◆ DATA RECORDS ◆
· · · · · · ·
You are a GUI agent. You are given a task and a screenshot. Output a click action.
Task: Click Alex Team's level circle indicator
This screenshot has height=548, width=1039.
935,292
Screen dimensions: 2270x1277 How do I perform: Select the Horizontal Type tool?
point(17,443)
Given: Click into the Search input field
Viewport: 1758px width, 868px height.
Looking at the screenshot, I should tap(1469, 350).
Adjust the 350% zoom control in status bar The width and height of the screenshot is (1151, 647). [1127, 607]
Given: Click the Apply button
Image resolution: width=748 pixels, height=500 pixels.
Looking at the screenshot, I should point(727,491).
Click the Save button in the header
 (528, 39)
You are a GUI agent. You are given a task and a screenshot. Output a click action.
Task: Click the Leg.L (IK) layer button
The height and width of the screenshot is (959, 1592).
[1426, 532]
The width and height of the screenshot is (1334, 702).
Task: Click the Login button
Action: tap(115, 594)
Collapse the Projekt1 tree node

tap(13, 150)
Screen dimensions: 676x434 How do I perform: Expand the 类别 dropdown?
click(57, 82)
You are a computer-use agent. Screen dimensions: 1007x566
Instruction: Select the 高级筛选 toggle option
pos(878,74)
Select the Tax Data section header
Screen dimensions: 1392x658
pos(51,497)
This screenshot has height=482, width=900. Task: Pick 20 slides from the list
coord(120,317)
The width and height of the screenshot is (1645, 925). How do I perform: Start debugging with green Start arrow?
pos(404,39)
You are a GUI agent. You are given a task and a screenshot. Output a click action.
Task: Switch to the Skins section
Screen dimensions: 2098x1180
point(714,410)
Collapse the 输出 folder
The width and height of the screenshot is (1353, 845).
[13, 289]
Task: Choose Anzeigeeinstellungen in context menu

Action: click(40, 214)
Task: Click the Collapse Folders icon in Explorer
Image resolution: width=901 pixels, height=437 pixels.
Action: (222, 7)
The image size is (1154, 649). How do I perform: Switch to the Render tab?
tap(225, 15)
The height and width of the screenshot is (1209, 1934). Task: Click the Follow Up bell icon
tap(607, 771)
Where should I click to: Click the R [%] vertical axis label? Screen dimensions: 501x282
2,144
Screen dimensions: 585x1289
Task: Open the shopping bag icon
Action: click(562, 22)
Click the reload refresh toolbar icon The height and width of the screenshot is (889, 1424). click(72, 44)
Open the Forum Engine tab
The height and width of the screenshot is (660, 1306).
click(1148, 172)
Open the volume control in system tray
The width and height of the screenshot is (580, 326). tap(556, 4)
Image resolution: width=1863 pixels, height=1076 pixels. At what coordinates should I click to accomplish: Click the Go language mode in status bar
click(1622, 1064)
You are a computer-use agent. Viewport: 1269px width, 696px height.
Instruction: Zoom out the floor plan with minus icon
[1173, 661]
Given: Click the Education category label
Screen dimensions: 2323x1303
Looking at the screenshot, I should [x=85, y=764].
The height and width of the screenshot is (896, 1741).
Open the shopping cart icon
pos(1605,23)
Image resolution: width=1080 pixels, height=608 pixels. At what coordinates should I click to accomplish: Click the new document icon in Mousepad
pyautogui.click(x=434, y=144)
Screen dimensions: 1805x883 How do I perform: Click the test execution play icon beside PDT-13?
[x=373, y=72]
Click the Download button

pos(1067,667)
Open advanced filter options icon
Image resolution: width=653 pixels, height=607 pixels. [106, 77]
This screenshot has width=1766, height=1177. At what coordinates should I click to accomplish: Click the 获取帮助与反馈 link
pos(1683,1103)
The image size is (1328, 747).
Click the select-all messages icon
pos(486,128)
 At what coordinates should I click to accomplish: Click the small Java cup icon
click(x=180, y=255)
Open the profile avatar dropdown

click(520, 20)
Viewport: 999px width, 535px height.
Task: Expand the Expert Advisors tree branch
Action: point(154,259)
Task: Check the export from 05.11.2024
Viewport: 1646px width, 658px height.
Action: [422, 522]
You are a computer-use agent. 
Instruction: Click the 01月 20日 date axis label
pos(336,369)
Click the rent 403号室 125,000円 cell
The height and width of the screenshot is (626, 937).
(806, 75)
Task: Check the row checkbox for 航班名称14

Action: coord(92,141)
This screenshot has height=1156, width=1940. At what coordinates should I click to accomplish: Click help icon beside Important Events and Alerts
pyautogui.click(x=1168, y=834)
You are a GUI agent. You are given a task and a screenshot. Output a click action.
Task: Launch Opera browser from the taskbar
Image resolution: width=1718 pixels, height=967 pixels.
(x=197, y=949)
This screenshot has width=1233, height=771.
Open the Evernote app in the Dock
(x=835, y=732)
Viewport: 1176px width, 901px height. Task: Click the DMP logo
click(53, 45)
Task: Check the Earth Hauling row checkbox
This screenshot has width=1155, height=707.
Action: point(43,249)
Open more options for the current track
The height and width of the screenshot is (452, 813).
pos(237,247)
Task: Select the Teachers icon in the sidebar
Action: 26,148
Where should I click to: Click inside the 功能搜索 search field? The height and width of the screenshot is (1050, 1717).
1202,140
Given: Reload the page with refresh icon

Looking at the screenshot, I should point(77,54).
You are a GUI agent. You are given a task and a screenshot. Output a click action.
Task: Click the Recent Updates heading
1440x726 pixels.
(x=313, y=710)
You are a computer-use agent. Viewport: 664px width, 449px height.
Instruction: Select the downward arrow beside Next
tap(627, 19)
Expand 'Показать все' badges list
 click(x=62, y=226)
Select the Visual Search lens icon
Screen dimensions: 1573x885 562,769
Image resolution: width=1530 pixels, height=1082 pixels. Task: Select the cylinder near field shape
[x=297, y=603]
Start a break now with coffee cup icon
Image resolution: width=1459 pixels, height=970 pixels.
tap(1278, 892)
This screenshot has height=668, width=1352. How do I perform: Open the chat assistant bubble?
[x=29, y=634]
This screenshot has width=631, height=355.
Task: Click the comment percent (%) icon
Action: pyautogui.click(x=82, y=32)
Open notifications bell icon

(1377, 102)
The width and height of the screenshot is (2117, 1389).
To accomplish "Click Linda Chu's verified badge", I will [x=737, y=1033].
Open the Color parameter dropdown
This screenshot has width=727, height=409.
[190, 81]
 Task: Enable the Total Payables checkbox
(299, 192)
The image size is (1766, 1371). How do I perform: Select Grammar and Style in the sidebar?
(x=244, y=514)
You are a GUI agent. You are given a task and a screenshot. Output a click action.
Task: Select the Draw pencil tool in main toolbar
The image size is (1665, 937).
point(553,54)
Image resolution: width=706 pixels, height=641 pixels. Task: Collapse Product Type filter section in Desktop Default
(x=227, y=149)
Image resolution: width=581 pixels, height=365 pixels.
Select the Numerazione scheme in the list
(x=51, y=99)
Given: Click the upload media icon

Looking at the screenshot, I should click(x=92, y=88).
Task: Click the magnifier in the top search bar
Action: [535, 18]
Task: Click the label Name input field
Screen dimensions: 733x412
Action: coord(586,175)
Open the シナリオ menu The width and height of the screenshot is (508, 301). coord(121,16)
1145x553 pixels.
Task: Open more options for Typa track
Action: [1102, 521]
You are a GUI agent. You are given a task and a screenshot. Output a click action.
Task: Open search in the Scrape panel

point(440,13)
· · · · · · ·
◆ WHAT THE TASK ASKS ◆
Retype only this portion of the data above: the line containing "This screenshot has height=1156, width=1940.", the line containing "Task: Launch Opera browser from the taskbar", and all lines between them, exactly.

◆ RESULT BELOW ◆
This screenshot has height=1156, width=1940. At what coordinates should I click to accomplish: Click help icon beside Important Events and Alerts
pyautogui.click(x=1168, y=834)
You are a GUI agent. You are given a task and a screenshot. Output a click action.
Task: Launch Opera browser from the taskbar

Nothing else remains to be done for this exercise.